A buen entendedor, pocas palabras bastan
En un pequeño pueblo de la ribera del Ebro vivía un joven labrador llamado Miguel. Miguel era un chico trabajador y honesto, que se levantaba al alba para trabajar en sus campos de trigo y hortalizas. Un día, mientras araba la tierra con su mula, vio a lo lejos a un anciano harapiento que se acercaba a él. El anciano tenía la mirada triste y el rostro curtido por el sol y el viento.
“Buenos días, jovencito”, dijo el anciano con voz temblorosa. “¿Podrías darme un poco de pan y agua? Llevo días sin comer y estoy muy débil.”
Miguel, conmovido por la mirada del anciano, le respondió:
“Por supuesto, señor. En mi casa encontrará pan fresco, queso y un jarro de agua. Le invito a que descanse y se reponga.”
El anciano, con una sonrisa de agradecimiento, siguió a Miguel hasta su humilde casa. Allí, el joven labrador le ofreció un plato de pan con queso y un jarro de agua fresca. El anciano comió y bebió con avidez, y luego se sentó junto a la chimenea para descansar.
“Muchas gracias por tu hospitalidad, jovencito”, dijo el anciano. “Eres un chico bueno y generoso. Dios te lo recompensará.”
“No es nada, señor”, respondió Miguel. “Es mi deber ayudar a los que lo necesitan.”
El anciano se quedó un rato más conversando con Miguel. Le habló de su vida, de sus viajes y de las muchas cosas que había aprendido a lo largo del camino. Miguel escuchaba con atención, fascinado por las historias del anciano.
“Es hora de que me vaya”, dijo el anciano al cabo de un rato. “Pero antes de irme, quiero darte un regalo.”
El anciano sacó de su bolsa una pequeña caja de madera y la entregó a Miguel.
“Abre la caja”, le dijo.
Miguel abrió la caja y encontró dentro una pequeña piedra verde brillante.
“¿Qué es esto?”, preguntó Miguel.
“Es una esmeralda”, respondió el anciano. “Es una piedra preciosa que tiene el poder de conceder deseos. Pero solo funcionará si la usas con sabiduría.”
“Muchas gracias, señor”, dijo Miguel, sin saber muy bien qué pensar.

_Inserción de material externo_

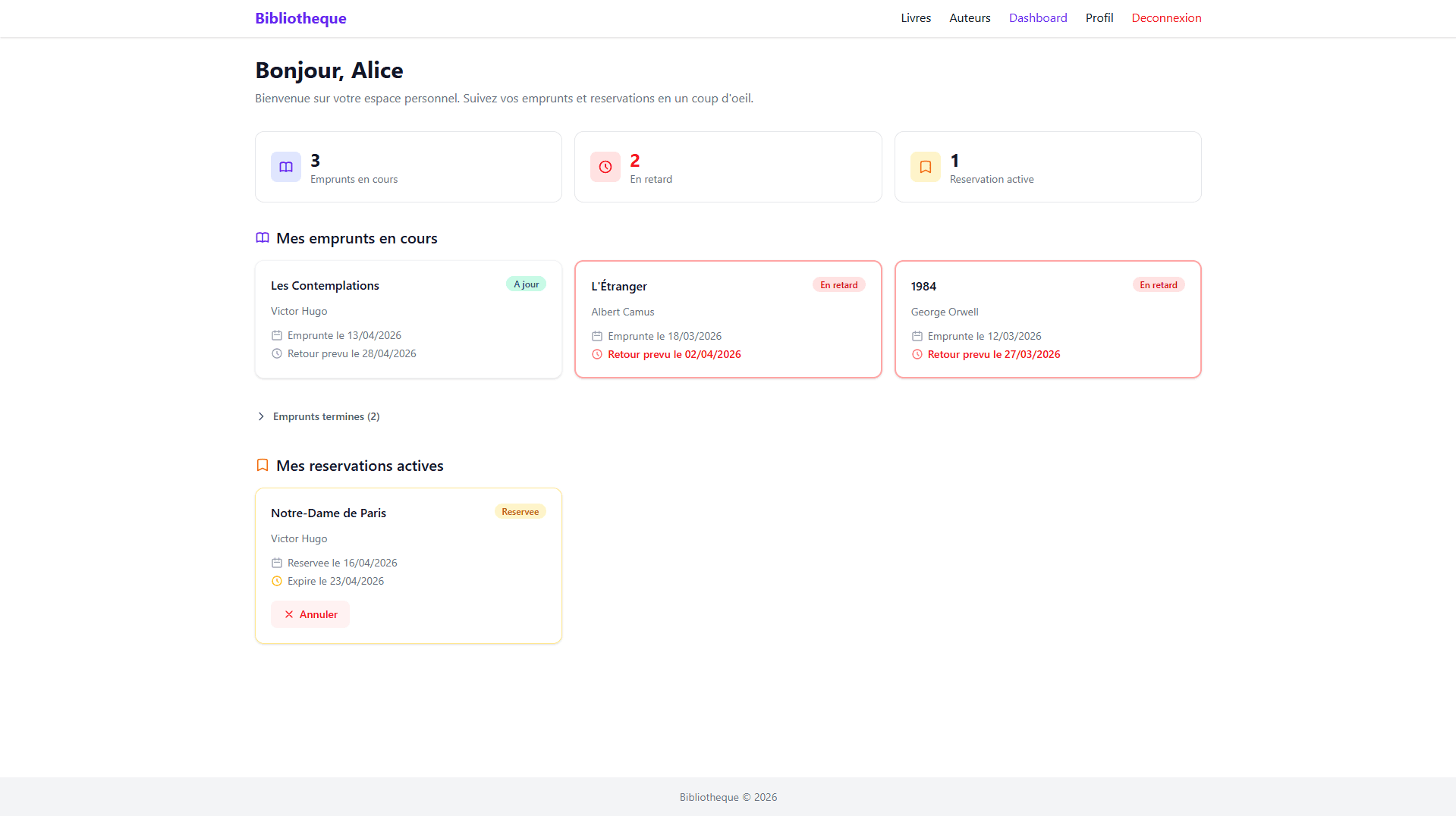The height and width of the screenshot is (816, 1456).
Task: Click the yellow bookmark icon on Reservation card
Action: [925, 167]
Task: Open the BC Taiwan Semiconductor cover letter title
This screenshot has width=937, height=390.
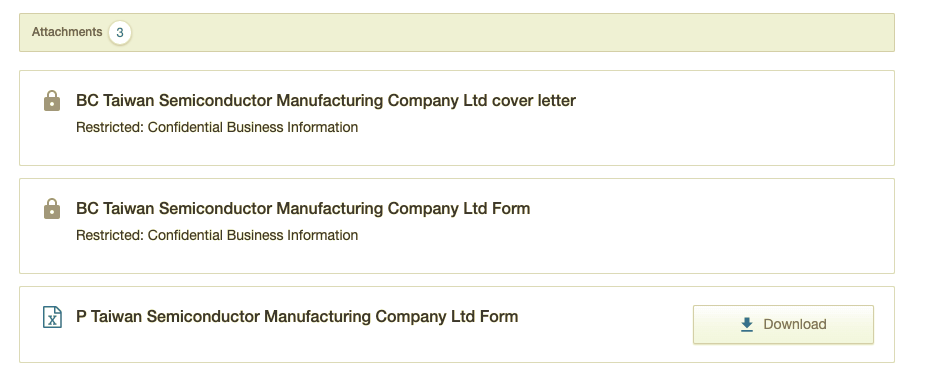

El anciano se despidió de Miguel y se echó a andar por el camino. Miguel lo vio alejarse y luego se dirigió a su habitación para guardar la esmeralda en un lugar seguro.
Esa noche, Miguel no pudo dormir. Pensaba en la esmeralda y en el poder que tenía para conceder deseos. ¿Qué desearía? ¿Riqueza? ¿Fama? ¿Amor?
Al cabo de mucho pensar, Miguel llegó a una conclusión. No deseaba nada material. Lo que realmente quería era ser feliz y vivir una vida tranquila y honesta, como la del anciano.
A la mañana siguiente, Miguel se levantó temprano y se dirigió al campo. Sacó la esmeralda de su escondite y la miró con detenimiento.
“No necesito ningún deseo”, dijo en voz alta. “Soy feliz con lo que tengo. Solo quiero seguir trabajando duro y ayudar a los demás.”
En ese momento, la esmeralda brilló con intensidad y luego se transformó en una pequeña bandada de pájaros que emprendieron el vuelo hacia el cielo. Miguel sonrió. Había comprendido que el verdadero valor de la esmeralda no estaba en su poder para conceder deseos, sino en la lección que le había enseñado el anciano: a buen entendedor, pocas palabras bastan.